The Resolution for the 2024-2025 season is:

Resolved: The United States federal government should significantly strengthen its protection of domestic intellectual property rights in copyrights, patents, and/or trademarks.

Resolutions are chosen by a vote of representatives of every state via the National Federation of State High School Associations (NFHS) and delegates from the National Speech and Debate Association (NSDA), the National Catholic Forensics League (NCFL), the National Association of Urban Debate Leagues (NAUDL), and the National Debate Coaches Association (NDCA) and announced every January for the following fall semester.

The Washington Urban Debate League votes for both Washington D.C. and Maryland.

Research Guide

We're in an unprecedented information age, with information about anything at the click of a button, and historic misinformation campaigns by politicians and governments across the world. How can you sort through it all, find what you need, and avoid misinformation?

Research Tips

Accordion Content

Wikipedia can be useful for background information.

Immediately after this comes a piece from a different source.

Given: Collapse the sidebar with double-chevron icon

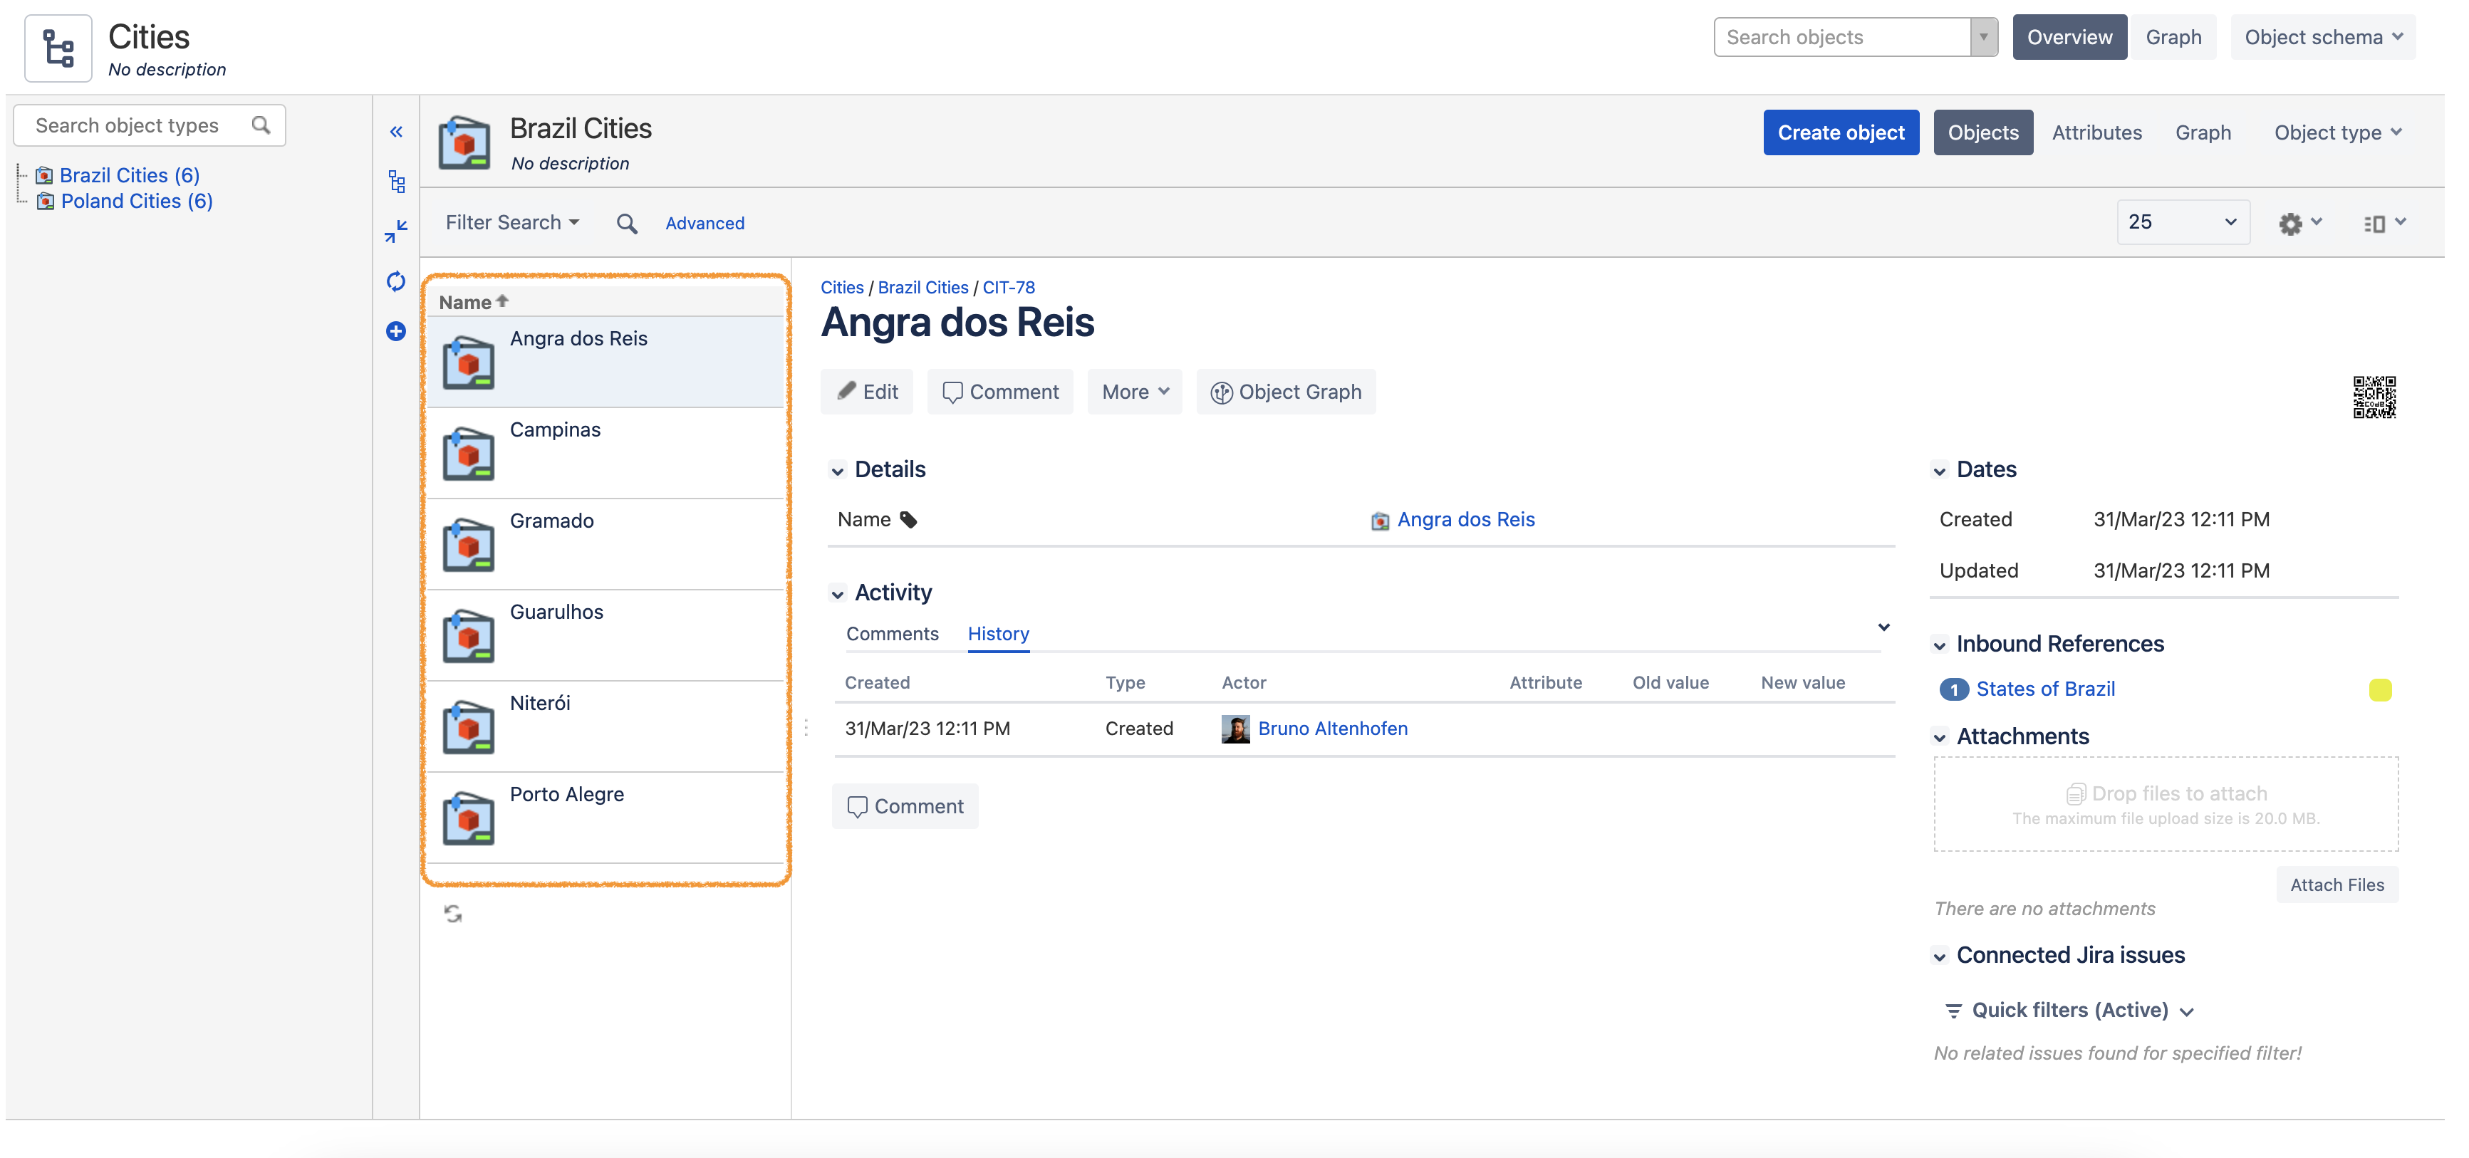Looking at the screenshot, I should tap(396, 132).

You can reference it in a debate IF you go to the links at the bottom of the page to find articles used to create the entry–use their citations as your own.

Sign up for the Brookings Briefing, Politico or RealClear’s topic reports, updates from major publications like the New York Times, The Washington Post, The Economist, The Atlantic, etc. and other newsletters and news aggregates. These are great ways to keep up to date on what is going on in this year’s topic area.

Create google alerts for key terms, bringing research to your inbox daily or weekly.
If you are looking for more in-depth research, especially for solvency mechanisms, case ideas and kritiks, Use googlescholar.com to find scholarly resources from journals, official publications, etc.

Similar to Google Scholar, Project Muse a great way to search for journal articles from more studious sources. The Boston Review is a free journal and book review that almost constantly publishes articles on critical subjects, protest, pedagogy, and other framing questions. Both are good sources of literature for Kritiks. 

Sci Hub is a hub of peer reviewed papers that is a great place to look for articles that you find behind paywalls elsewhere

Use this tool to look for academic research that cite one another and are about similar subjects.

Create a google doc where you can “dump” links you think might be useful later under relevant topics. Share the doc with your team and sort what you need and don’t need. 

The Congressional Research Service is Congress’s information request service, and creates great briefs on a range of topics. They are also mandated to produce a research guide on the policy debate topic every year, a great starting point for any debater.